▶ What the task requires: Filter the listing for lines containing "computer".

▶ Data in this exercise:
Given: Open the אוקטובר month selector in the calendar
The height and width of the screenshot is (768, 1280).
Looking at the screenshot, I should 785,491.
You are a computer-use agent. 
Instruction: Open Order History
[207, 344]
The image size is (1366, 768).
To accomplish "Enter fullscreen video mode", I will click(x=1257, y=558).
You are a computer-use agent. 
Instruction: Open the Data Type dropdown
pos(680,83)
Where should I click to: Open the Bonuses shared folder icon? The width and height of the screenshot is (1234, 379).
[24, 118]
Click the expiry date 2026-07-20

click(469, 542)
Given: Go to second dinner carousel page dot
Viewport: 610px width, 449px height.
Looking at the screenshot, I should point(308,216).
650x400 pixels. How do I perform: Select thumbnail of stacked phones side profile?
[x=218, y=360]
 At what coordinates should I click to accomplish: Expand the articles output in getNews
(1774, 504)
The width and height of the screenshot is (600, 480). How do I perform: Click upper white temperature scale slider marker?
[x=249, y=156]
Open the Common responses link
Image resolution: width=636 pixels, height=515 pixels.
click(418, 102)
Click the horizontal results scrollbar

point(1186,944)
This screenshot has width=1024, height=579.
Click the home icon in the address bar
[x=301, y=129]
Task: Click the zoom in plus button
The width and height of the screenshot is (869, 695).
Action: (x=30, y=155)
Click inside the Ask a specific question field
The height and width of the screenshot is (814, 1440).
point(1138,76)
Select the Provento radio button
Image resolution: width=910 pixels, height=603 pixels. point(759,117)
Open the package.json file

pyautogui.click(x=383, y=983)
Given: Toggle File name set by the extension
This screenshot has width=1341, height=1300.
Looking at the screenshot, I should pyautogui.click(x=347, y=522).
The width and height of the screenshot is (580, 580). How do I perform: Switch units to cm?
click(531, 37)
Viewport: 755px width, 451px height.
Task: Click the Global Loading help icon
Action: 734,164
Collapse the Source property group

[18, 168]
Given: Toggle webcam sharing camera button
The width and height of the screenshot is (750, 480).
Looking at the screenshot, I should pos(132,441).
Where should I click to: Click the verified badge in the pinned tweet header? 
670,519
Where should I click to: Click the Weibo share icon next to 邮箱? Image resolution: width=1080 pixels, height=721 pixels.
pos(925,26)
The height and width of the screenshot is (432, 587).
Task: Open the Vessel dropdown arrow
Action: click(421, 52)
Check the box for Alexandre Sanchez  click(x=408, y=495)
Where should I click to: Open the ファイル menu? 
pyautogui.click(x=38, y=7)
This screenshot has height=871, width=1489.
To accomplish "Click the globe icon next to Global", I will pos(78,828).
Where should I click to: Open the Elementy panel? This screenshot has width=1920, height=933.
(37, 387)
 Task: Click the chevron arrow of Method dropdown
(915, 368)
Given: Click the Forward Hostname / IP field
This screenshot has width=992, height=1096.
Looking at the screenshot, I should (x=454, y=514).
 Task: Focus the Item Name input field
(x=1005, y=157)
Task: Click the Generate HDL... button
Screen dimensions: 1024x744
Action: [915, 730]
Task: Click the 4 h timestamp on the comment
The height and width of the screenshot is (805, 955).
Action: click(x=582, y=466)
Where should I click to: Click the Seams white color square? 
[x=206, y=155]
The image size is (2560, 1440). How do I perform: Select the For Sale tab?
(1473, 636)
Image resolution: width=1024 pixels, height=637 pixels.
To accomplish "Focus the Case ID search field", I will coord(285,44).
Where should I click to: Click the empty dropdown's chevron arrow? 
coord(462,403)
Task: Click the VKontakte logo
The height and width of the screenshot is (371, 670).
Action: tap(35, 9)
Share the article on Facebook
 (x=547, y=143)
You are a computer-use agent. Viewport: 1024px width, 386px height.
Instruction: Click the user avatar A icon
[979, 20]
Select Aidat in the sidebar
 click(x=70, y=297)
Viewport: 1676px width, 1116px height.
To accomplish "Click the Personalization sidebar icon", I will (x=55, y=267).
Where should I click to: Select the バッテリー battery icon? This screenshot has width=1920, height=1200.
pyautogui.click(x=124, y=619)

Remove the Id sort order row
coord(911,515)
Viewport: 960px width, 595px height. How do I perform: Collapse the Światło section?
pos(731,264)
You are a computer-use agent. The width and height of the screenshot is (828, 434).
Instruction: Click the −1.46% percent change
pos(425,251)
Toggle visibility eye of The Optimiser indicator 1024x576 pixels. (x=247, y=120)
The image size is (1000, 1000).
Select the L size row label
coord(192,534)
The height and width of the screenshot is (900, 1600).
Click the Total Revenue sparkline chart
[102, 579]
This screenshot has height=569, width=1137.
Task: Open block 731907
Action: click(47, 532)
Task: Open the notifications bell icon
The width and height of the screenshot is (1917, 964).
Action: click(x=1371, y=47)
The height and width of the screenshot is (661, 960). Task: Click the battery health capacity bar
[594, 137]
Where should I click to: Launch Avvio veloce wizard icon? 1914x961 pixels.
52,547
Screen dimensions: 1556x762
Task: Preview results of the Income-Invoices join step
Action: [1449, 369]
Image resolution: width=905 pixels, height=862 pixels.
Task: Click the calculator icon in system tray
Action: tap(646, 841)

▶ Result:
You are a computer-use agent. 
You are a computer-use agent. 
You are a computer-use agent. Viewport: 1024px width, 386px height.
You are a computer-use agent. The width and height of the screenshot is (828, 434).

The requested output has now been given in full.